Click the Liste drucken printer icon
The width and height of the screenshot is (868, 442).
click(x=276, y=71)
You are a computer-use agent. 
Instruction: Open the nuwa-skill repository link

---

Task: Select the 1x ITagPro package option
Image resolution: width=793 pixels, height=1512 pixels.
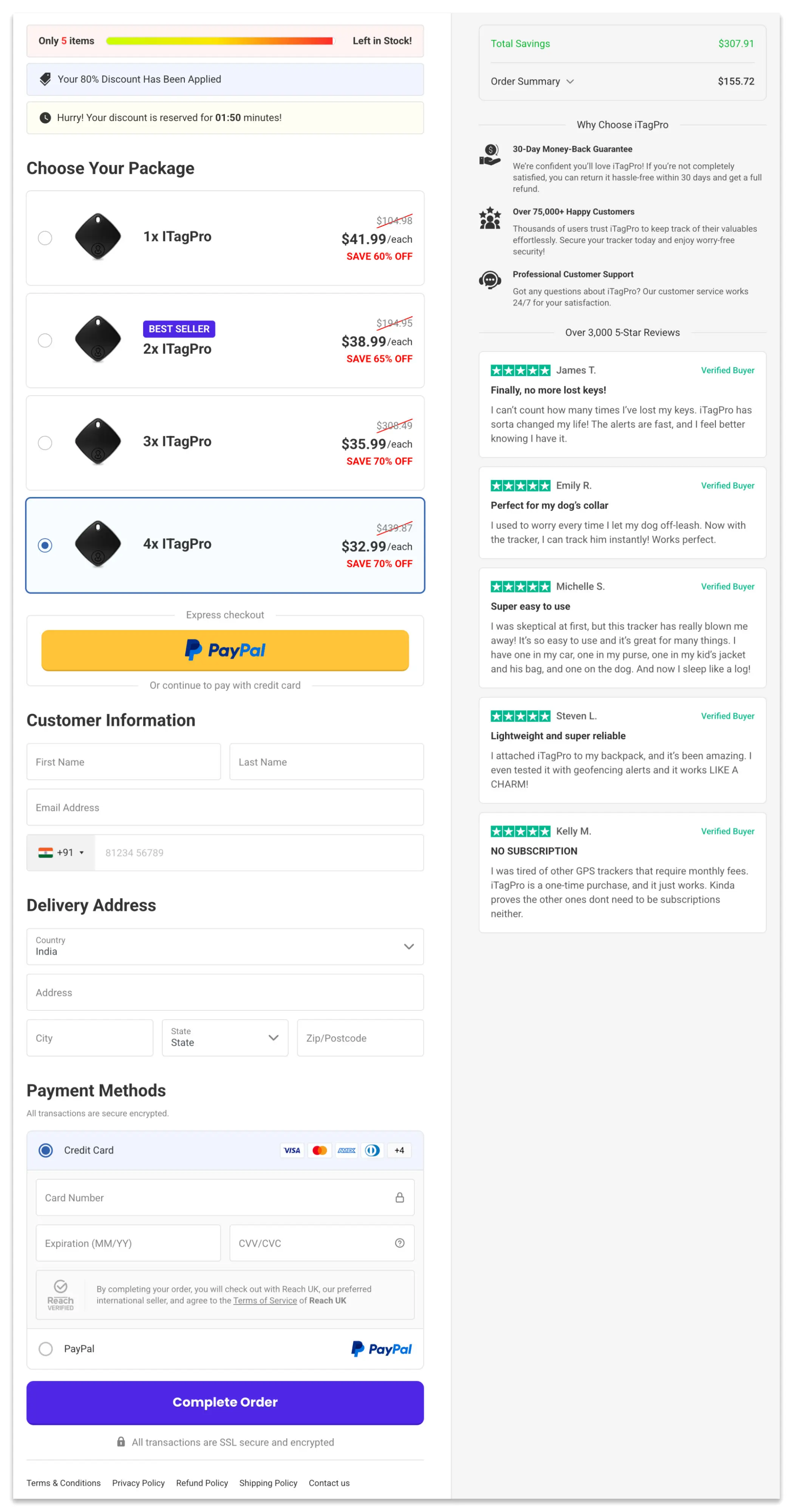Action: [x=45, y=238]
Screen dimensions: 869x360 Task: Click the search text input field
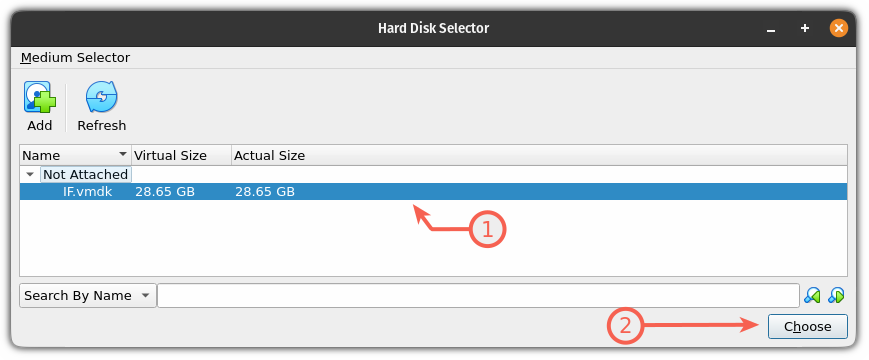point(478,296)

...

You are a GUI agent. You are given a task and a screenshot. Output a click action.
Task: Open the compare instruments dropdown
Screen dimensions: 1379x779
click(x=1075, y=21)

WHAT IS EXPECTED:
For every line of the material that holds the word "agent", make a copy.

ANSWER TO THIS TASK:
You are a computer-use agent. 
You are a GUI agent. You are given a task and a screenshot. Output a click action.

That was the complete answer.